Карп с Власом, пригнувшись, побежали вниз. Машина поравнялась с ними, кочевники открыли огонь из пороховых самострелов. До пояса высунувшийся из дверцы низкорослый бородач с перемотанным боком, тот, что когда-то запрыгнул в гондолу «Каботажника», метнул копье. Влас, выстрелив на ходу из револьвера, нырнул за обломок плиты, копье ударилось в бетон и упало.
Омеговцы спешили к основанию эстакады. Пыхнув дымом, завелся вездеход.
Сендер был уже совсем рядом. Стоян, перезарядив ружье, повернулся в багажнике и прицелился в спину улепетывающего Власа.
— Нет! — закричал я.
Сендер одним диском налетел на большой камень, правая сторона его подскочила, старший Верзила повалился на бок, так и не выстрелив, но сразу вскочил.
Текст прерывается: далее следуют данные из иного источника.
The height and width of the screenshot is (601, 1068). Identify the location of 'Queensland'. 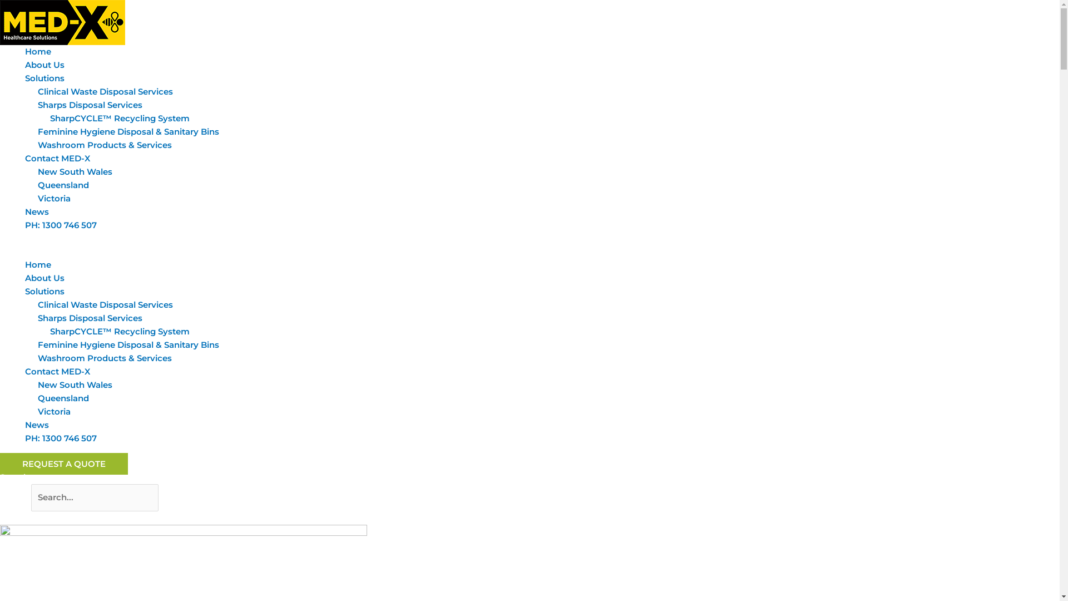
(37, 397).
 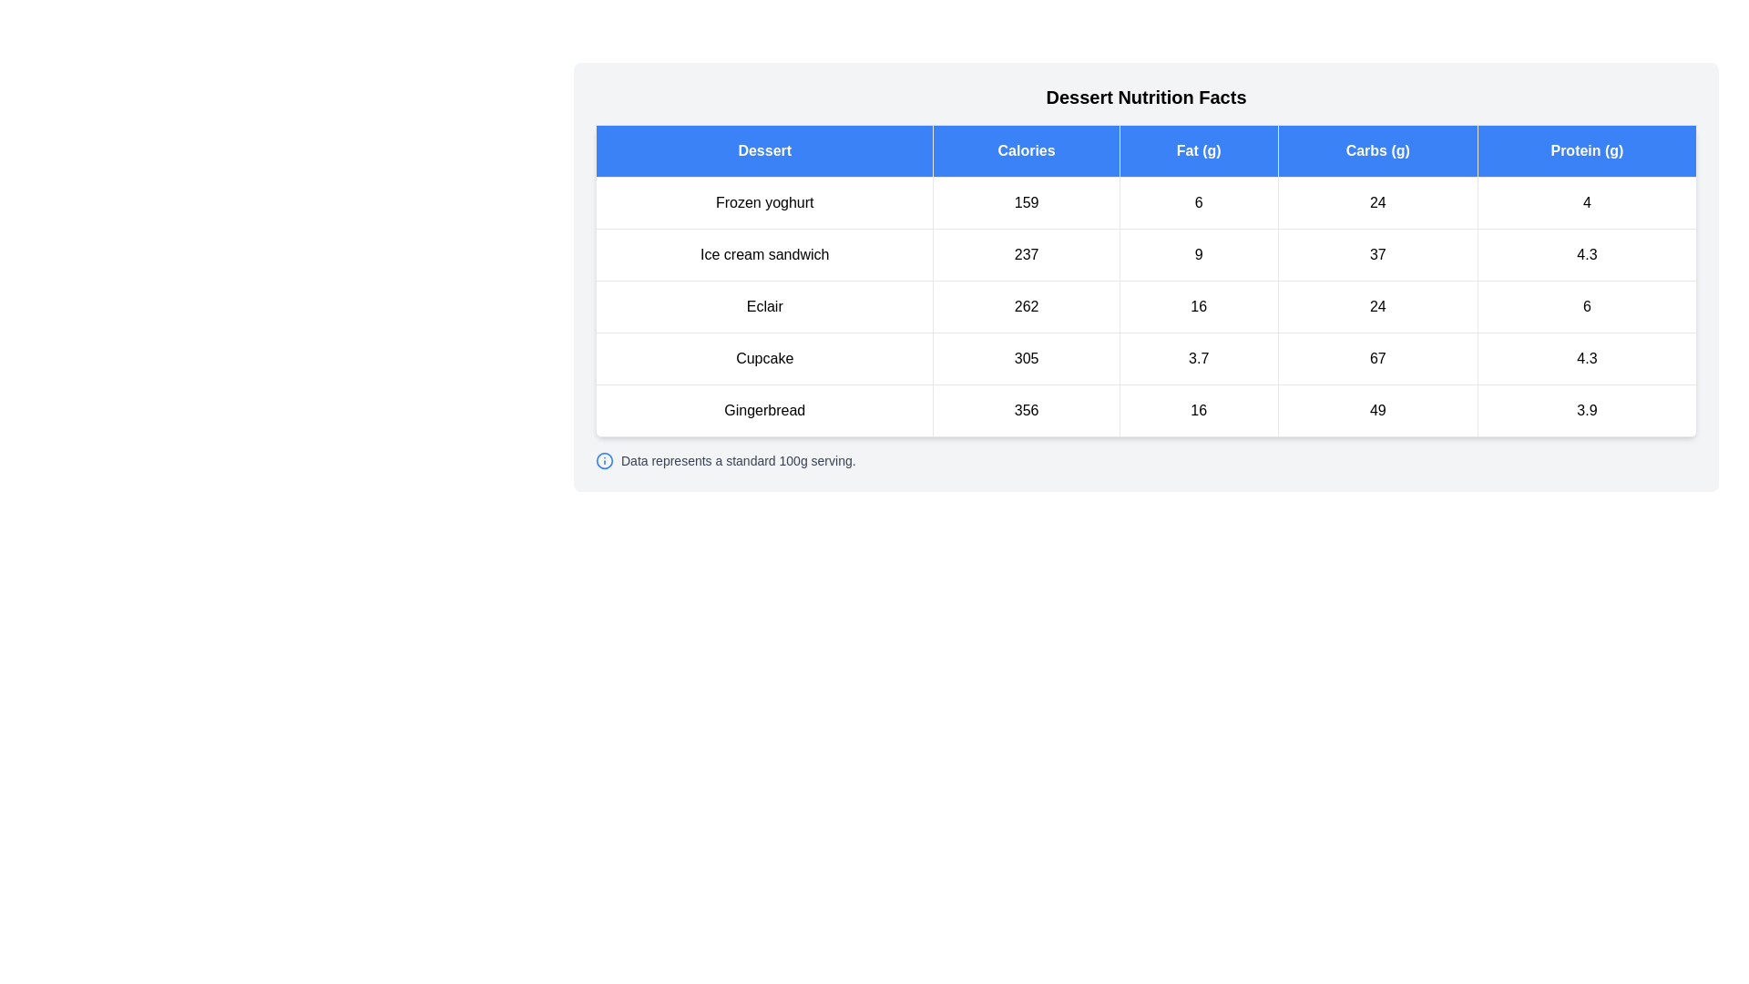 What do you see at coordinates (1377, 149) in the screenshot?
I see `the header Carbs (g) to sort the table by that column` at bounding box center [1377, 149].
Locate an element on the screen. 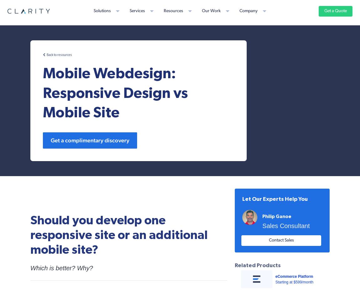 The height and width of the screenshot is (290, 360). 'SEO' is located at coordinates (77, 89).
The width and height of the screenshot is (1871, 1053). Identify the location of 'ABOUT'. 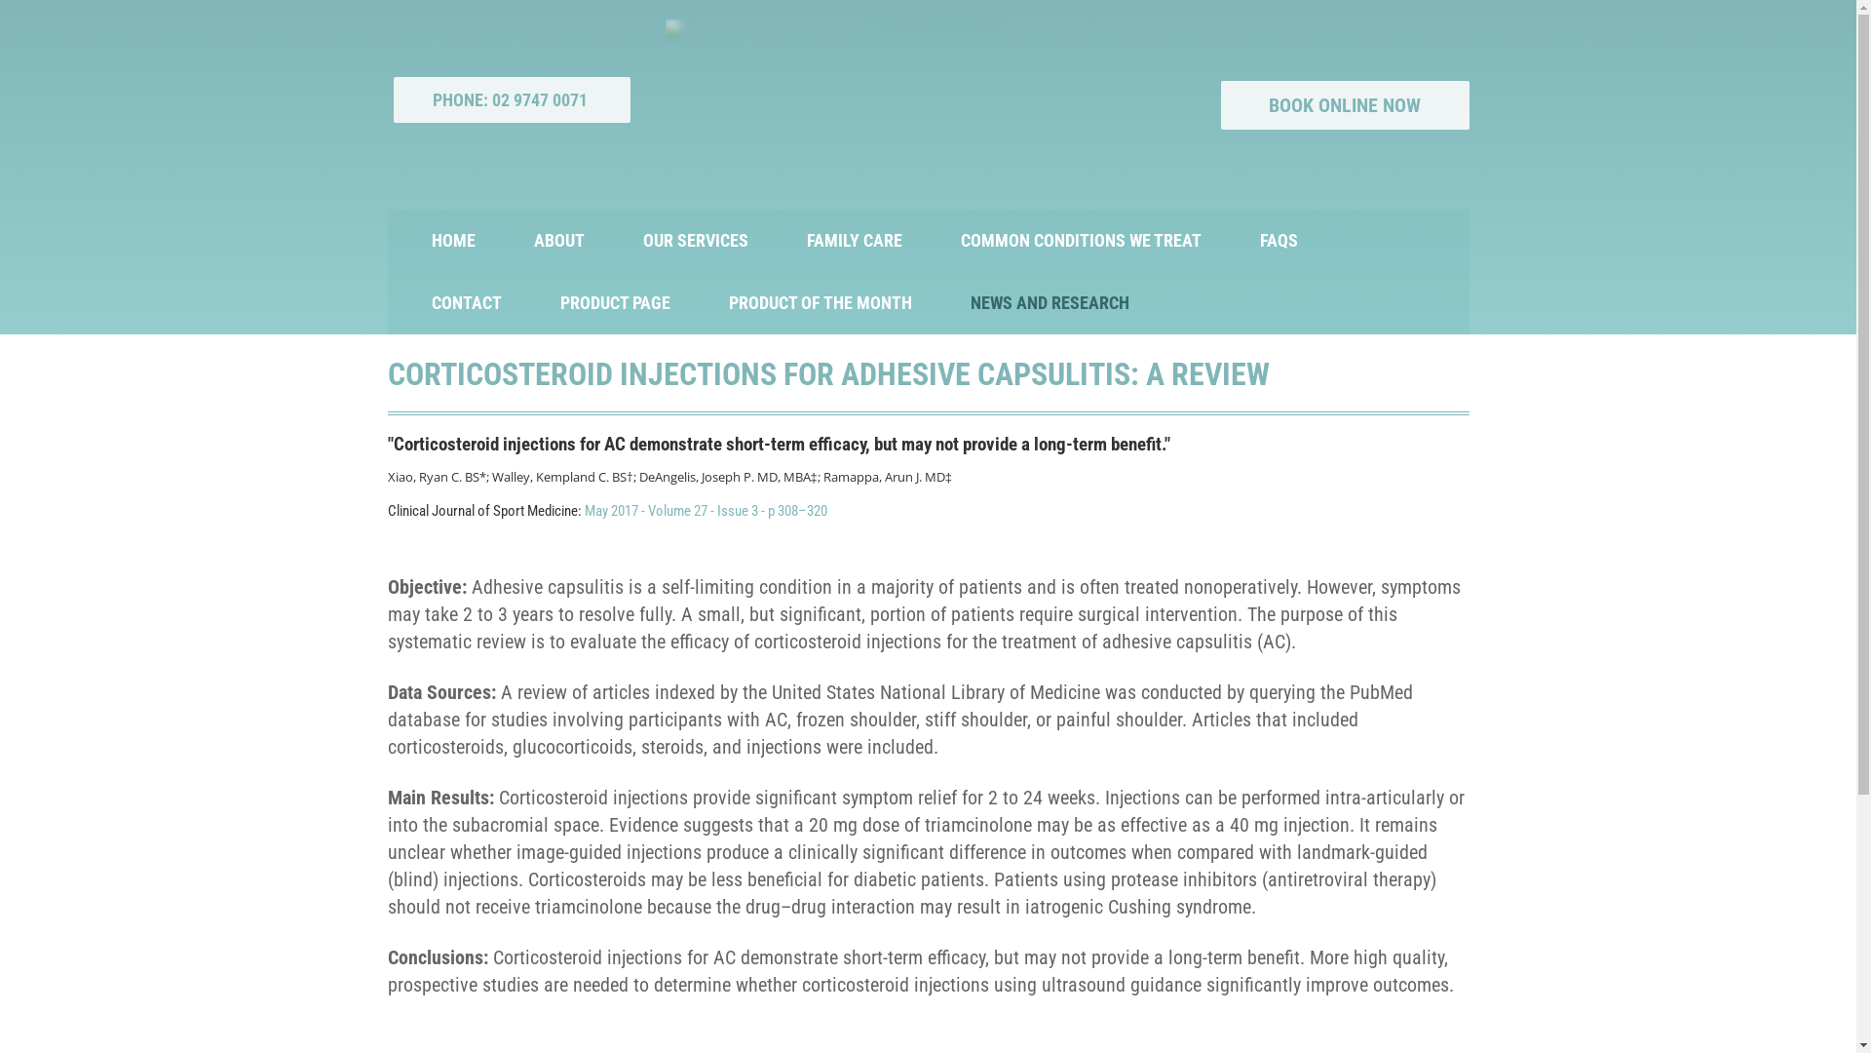
(558, 239).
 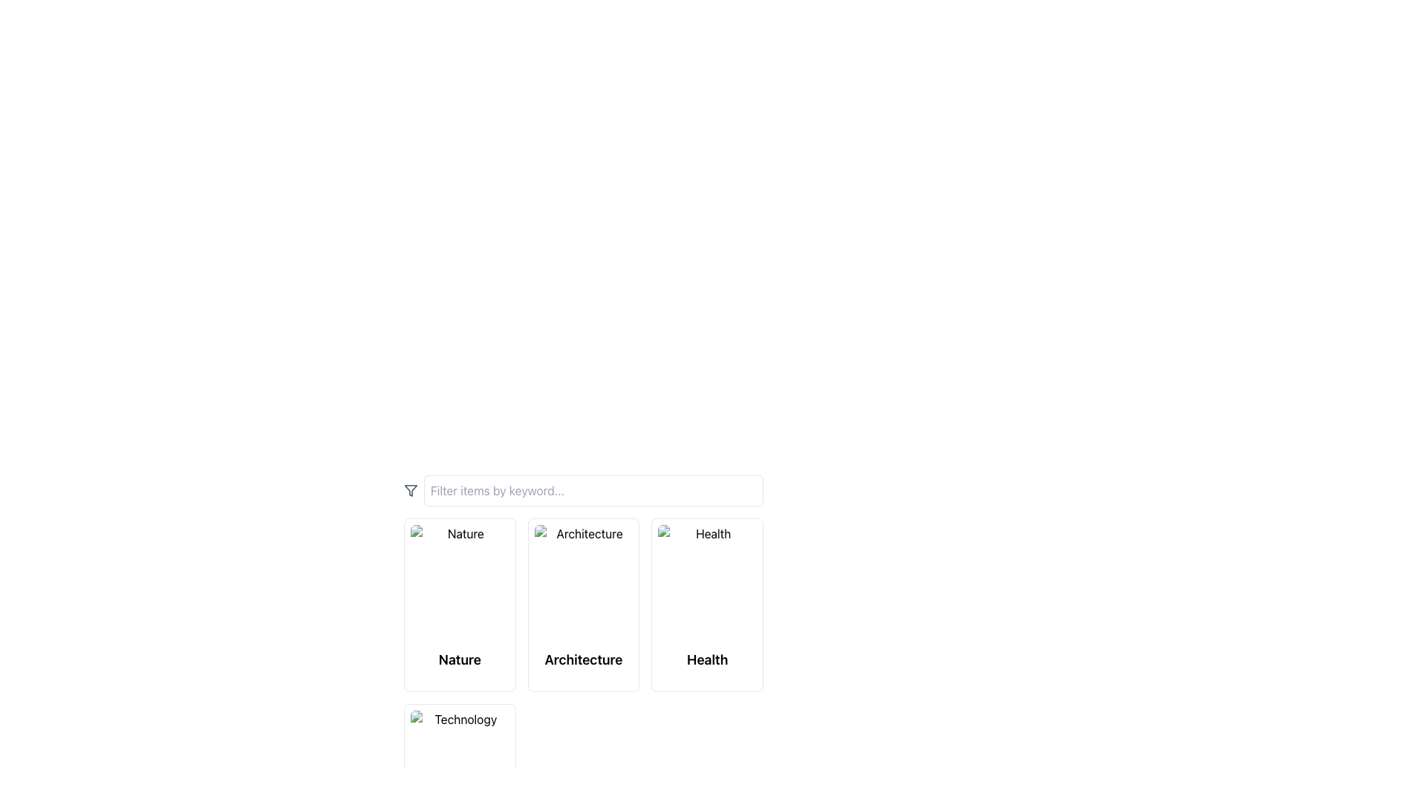 What do you see at coordinates (583, 583) in the screenshot?
I see `the image representing the 'Architecture' theme, which is the topmost element in the second column of the grid layout` at bounding box center [583, 583].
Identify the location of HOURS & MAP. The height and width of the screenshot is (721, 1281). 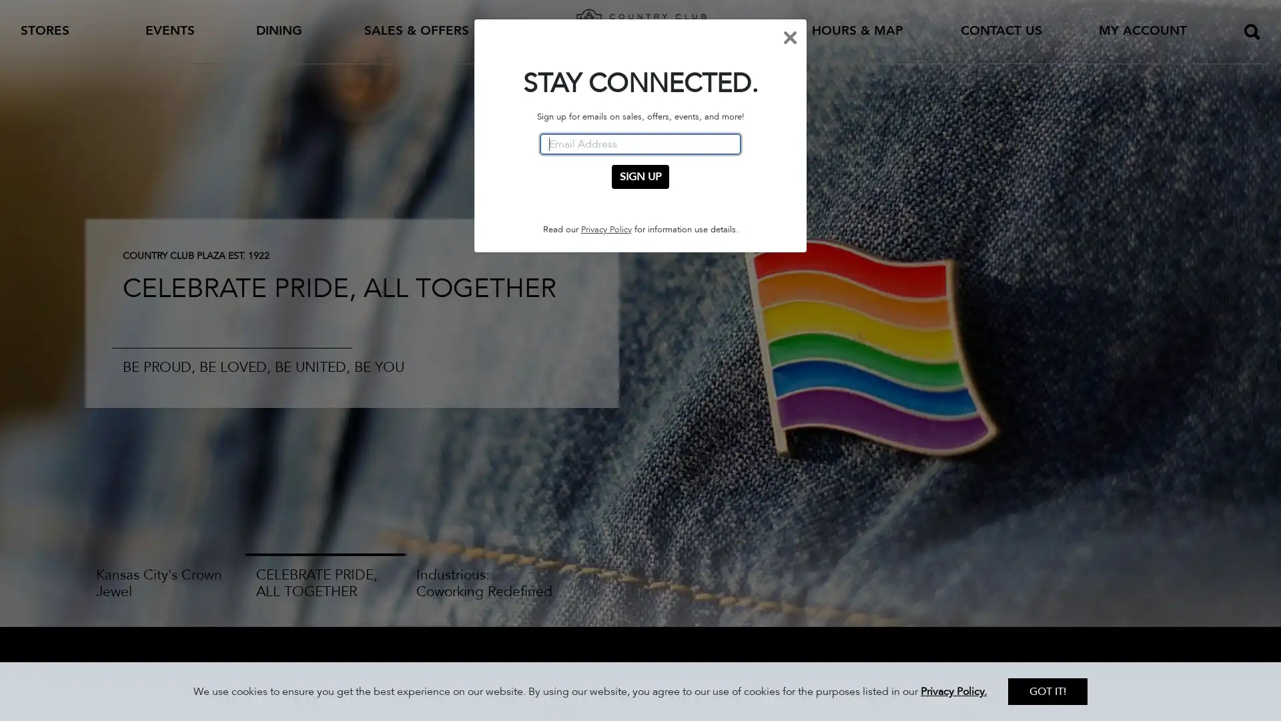
(857, 30).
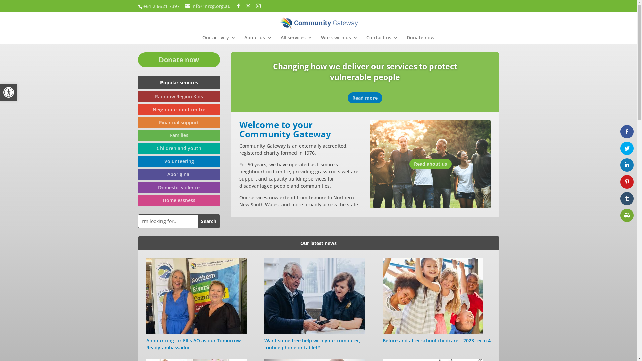 This screenshot has height=361, width=642. I want to click on 'Children and youth', so click(179, 148).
— Не стрелять!!! — орал я.
Водитель затормозил, крутанув руль. Машину занесло, развернувшись боком, она встала на самом краю, едва не сбросив меня вниз — пришлось отскочить на бетонный зуб. Двигатель закашлял и смолк. Стоян, широко расставив ноги и пригнувшись, целился в спину Власа.
— Не стрелять! — Я толкнул его под локоть. Кочевник нажал на спуск, но ствол подскочил, и пуля ушла выше.
Остальные полезли наружу. Старший Верзила промычал, коверкая слова, преувеличенно гримасничая, морща лоб и жмурясь:
— Чиво-о ты?! В хребет ему… не дал, Альбинос, чи-во-о?